May 21, 2006
BOOK REVIEW: ‘The Disposable American’ Chronicles Loss of Job Security and
How It Affects Workers and Their Families
Reviewed By David M. Kinchen
Huntington News Network Book Critic
Hinton, WV (HNN) – I can already hear the nay sayers belittling “The
Disposable American” (Knopf, 304 pages. $25.95) by New York Times reporter
Louis Uchitelle. They’re saying things like “sure the loss of a job after
decades of devotion to it is traumatic, but that’s the price you have to pay
for globalization.” Or “sure there are jobs lost, but look at all the ones
being created…yes, it might be difficult for a 46-year-old banker to get
hired when a 22-year-old newly minted college graduate is the hire of
choice, but….” And so on, and so on, and so on.
I’m granting Uchitelle’s critics this much: It’s probably past the point of
no return when it comes to worrying about the nation’s most productive
people losing their jobs while recently retired Exxon chairman Lee Raymond
is living large on his $400 million retirement package and “Neutron Jack”

What you need to do: Continue the book review of "The Disposable American" from its last sentence, picking up right after the mention of "Neutron Jack".

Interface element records

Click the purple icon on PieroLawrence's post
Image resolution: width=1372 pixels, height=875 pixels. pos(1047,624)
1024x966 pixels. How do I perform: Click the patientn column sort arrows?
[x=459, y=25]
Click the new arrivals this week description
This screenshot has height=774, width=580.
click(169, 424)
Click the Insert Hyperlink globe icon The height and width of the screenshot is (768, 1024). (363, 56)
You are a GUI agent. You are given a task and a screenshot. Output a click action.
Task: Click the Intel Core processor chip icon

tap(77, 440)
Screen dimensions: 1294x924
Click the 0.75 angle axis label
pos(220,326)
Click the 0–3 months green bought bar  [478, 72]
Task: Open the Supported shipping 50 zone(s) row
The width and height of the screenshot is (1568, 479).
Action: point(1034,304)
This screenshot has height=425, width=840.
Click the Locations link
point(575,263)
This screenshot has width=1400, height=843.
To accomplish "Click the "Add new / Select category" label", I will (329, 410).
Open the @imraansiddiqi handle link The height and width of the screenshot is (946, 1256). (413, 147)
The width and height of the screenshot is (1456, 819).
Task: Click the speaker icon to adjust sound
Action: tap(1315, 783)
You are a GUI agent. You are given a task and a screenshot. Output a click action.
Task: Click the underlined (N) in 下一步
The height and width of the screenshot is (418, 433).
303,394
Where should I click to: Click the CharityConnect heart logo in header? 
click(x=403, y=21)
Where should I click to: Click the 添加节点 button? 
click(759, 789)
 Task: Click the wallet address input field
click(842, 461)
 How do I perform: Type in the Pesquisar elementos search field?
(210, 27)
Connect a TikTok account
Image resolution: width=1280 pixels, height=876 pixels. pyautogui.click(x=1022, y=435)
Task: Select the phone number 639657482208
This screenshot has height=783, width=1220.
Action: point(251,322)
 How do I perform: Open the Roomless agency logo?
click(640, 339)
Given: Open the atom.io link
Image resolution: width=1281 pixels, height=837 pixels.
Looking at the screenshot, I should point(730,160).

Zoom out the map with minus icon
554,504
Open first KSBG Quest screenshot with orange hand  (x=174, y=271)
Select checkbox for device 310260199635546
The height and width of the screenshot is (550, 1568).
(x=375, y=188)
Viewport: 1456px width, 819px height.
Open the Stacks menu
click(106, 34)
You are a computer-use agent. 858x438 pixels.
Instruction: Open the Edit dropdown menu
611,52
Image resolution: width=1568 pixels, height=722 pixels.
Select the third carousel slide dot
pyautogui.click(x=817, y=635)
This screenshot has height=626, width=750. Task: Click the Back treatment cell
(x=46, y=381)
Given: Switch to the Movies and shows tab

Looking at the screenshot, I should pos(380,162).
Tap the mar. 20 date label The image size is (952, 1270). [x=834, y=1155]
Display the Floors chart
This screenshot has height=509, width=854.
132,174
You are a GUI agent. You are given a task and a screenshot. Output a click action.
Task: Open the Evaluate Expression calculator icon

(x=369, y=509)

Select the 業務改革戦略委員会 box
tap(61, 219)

Expected answer:
Welch, formerly of General Electric, is running around telling all and
sundry how great things are in the U.S. job market. We’re even treated to
Suzy Welch, Jack’s wife, weighing in on the Kaavya Viswanathan alleged
plagiarism case, involving a well-off 19-year-old Harvard student
“borrowing” from another author for her “How Opal Mehta Got Kissed, Got
Wild, and Got a Life” chick lit book.
With their outrageous retirement packages, Raymond, Welch and their
compadres don’t have to wash windows or work in public school maintenance,
as some of the people interviewed by Uchitelle were forced to do after
losing their high-paying aircraft maintenance jobs in Indianapolis. As an
occasional airline passenger, I want highly paid, skilled workers and
inspectors maintaining and inspecting the planes I use – not the lowest cost
provider.
Maybe we need some typically sanguine economists and psychologists
suffering layoffs – Uchitelle is particularly hard on the mental health
profession in the latter part of his book for not looking at downsizing and
premature job loss as a trigger for mental problems. He posits that the
major professional associations for mental health workers are loathe to add
downsizing and layoffs to other causes of mental breakdowns, for fear of
losing lucrative work with employers criticized for their layoffs.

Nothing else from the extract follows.